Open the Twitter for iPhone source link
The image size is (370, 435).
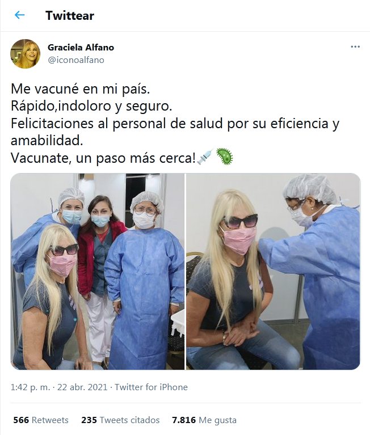151,387
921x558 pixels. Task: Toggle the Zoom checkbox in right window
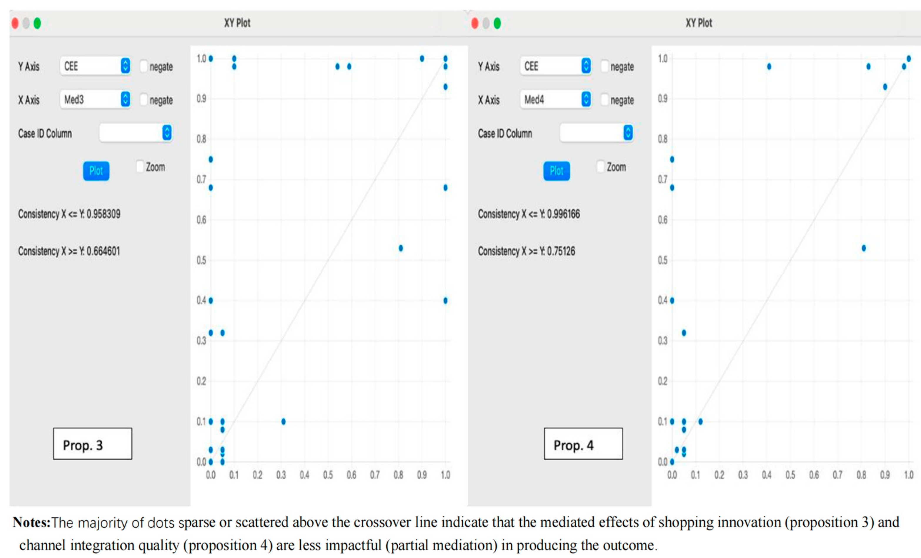tap(601, 167)
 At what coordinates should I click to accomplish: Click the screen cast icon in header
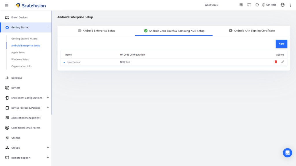pyautogui.click(x=249, y=5)
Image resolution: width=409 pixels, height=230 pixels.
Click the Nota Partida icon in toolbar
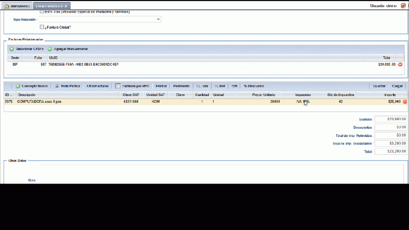(x=57, y=86)
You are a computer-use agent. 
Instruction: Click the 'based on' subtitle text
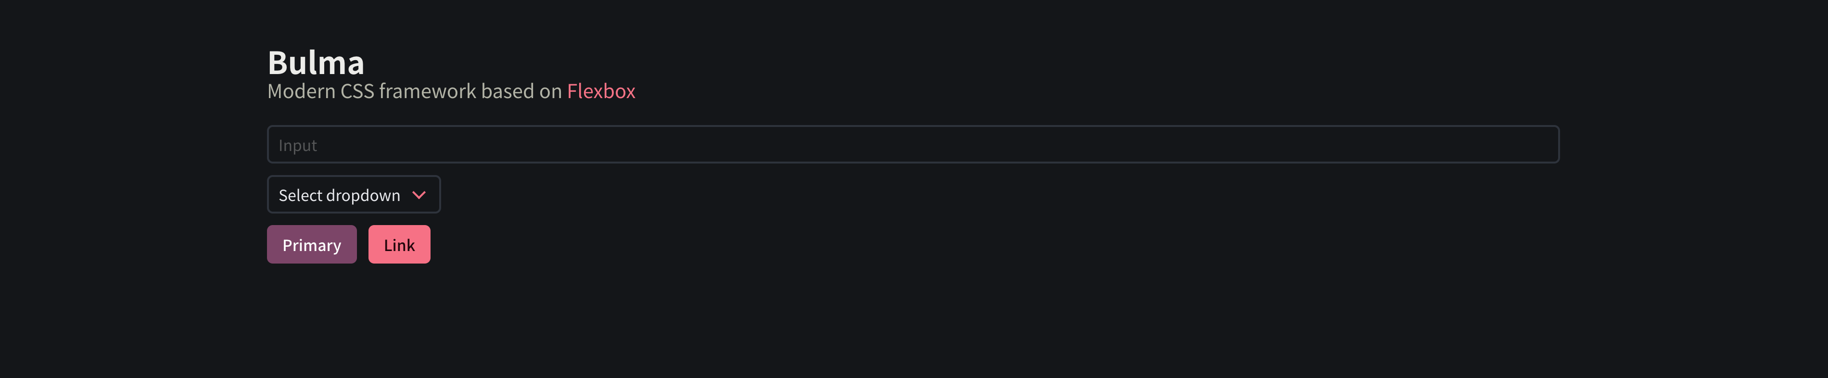point(521,91)
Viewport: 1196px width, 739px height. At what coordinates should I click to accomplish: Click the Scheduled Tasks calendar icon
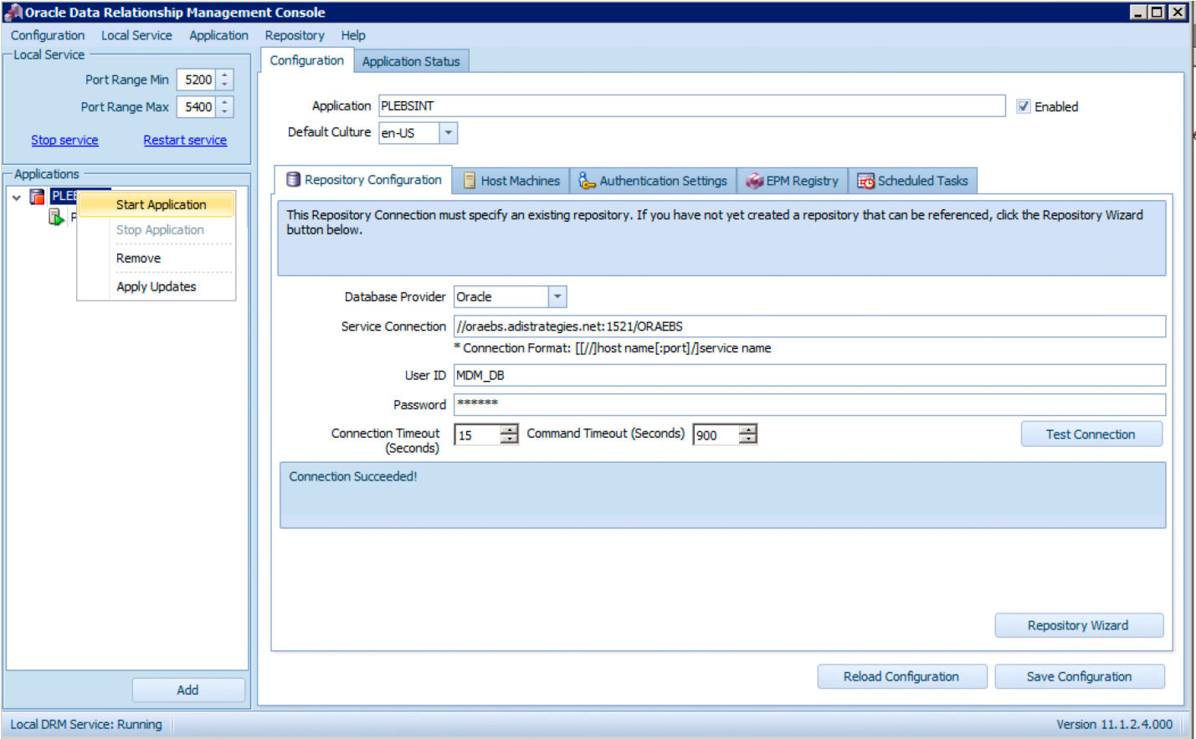click(x=865, y=181)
+-------+
_Task_
Line by line, reproduce exactly the lines from the one containing "Viewport: 1196px width, 739px" through the final line of the material, both included, leaving every picture out.

_Task output_
Viewport: 1196px width, 739px height. At what coordinates should I click to accomplish: Click the Scheduled Tasks calendar icon
click(x=865, y=181)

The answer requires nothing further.